His flight from McCarthyism eventually took him to England, where he’d spend 30 years. He fell in love and lived with Doris Lessing (she made him Saul Green in The Golden Notebook), wrote for the BBC, and worked with the radical psychiatrist R.D. Laing. The patient and celebrity shrink would eventually open a sort of halfway house, called Kingsley Hall, where they welcomed other societal refugees—mostly schizophrenics who refused, or were simply not helped by, conventional treatments. He described them in one of his email dispatches:
The place was a godsend to the rejected mad. On they came, in slews and droves, any hour of the day or night, the crazy, lonely, homeless, given-up-on-themselves, psychotic and neurotic. The lost and wanting-to-be-found, finding a haven with no locked doors or coercive medical jargon: seeking what in life is absent, compassion, pity, kindness, decency, mercy and tolerance for mood swings and odd behaviors. Almost without exception our first guests breathed a sigh of relief, “At last, someone actually understands.”

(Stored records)
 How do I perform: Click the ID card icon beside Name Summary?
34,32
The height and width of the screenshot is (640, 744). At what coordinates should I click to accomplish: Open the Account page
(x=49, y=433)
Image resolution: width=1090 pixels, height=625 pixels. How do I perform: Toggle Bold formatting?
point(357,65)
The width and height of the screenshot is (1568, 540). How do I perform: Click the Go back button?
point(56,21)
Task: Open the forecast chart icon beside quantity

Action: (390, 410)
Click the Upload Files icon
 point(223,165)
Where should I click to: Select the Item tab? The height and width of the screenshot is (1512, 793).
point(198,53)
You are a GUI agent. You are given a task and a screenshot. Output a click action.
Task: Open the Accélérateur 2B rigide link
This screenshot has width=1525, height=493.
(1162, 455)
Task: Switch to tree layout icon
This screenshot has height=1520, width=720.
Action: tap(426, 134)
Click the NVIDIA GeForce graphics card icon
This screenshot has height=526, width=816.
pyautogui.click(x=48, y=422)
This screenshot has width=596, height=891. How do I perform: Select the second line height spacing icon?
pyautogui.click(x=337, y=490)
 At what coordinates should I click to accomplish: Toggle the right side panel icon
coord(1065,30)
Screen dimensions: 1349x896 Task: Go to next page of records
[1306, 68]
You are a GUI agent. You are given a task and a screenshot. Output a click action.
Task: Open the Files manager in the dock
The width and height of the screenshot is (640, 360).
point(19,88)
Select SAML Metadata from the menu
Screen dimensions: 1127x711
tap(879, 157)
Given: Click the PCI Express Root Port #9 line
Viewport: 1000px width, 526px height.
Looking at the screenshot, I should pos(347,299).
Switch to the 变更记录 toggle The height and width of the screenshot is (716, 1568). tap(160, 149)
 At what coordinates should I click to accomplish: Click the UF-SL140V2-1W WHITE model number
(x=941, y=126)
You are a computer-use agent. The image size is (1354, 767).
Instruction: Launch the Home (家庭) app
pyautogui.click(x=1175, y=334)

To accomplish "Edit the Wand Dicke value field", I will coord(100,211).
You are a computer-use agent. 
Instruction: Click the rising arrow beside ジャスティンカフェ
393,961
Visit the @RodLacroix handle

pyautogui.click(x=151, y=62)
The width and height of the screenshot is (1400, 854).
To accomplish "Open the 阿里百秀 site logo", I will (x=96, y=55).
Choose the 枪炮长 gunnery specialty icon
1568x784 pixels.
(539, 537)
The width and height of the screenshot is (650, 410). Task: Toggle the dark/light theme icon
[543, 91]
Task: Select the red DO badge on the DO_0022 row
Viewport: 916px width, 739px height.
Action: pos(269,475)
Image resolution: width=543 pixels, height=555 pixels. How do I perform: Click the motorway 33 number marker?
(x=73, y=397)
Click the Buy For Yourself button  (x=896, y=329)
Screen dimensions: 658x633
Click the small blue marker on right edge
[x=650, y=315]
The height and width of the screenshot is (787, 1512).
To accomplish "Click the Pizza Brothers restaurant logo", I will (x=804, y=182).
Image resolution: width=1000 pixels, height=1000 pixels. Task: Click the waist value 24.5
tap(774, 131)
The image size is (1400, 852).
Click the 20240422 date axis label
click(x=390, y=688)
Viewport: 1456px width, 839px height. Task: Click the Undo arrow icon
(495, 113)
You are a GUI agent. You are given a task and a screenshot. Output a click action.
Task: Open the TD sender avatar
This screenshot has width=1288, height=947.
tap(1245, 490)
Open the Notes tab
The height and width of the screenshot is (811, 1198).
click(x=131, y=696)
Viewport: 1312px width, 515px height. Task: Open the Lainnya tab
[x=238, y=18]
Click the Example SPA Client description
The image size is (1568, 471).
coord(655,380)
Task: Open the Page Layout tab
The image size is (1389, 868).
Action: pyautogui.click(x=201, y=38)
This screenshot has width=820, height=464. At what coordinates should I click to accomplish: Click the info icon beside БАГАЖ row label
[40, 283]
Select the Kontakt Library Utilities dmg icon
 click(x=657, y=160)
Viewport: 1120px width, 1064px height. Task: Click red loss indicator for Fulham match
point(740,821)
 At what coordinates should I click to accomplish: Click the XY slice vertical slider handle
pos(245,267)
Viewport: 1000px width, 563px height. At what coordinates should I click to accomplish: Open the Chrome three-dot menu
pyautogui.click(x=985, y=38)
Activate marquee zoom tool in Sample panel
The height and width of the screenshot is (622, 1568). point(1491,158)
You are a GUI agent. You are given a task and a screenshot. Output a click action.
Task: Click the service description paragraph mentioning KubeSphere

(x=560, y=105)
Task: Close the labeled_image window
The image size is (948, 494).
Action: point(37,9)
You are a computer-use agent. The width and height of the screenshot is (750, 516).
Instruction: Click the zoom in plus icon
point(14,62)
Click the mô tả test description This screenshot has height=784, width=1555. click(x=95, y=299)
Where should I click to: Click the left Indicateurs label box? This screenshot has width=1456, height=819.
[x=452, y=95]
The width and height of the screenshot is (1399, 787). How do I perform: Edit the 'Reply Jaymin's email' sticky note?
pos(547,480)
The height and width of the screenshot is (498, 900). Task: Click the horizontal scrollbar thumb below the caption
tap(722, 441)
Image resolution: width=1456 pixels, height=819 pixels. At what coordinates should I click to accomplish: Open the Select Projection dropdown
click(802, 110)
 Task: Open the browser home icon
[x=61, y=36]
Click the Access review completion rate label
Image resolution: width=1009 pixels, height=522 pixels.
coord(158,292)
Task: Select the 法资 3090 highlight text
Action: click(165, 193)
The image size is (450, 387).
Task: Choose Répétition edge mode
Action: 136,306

- Your objective -
Continue the passage about Kingsley Hall, starting after its last sentence.

- Answer section -
Later, after a spell of homelessness, he linked up with a man named Harry Pincus, with whom he had worked at Kingsley Hall. Through Pincus, Sigal began working with Vietnam War deserters and draft dodgers, whom he helped obtain false papers and smuggled to the British countryside or out of the country altogether. Buzz-cutted young American men were turning up in London, on the run from military service and, sometimes, the British police, who could easily pick them up for violating NATO’s Visiting Forces Act. From there, it was a quick transfer to an American military prison. Sigal took in as many of these men as he could, along with a “fair share of fantasists, liars, charlatans and, on rare occasions, real live government spies.”
These are just a few excerpts of a life that mostly defies summary. There was the time he went to the Nuremberg Trials with a plan to shoot Herman Goering. He was drinking buddies at UCLA with future Watergate maestros HR Haldeman and John Ehrlichman, who he once caught writing down the names of student protestors for his handlers in the FBI and LAPD. A lifelong radical, he joined the SNCC in organizing and registering southern voters when Civil Rights workers were facing daily violence. Sigal also started a family when he was nearly 70, wrote the movie Frida, taught at USC and in London, and churned out defiant political essays for the left-wing organ Counterpunch.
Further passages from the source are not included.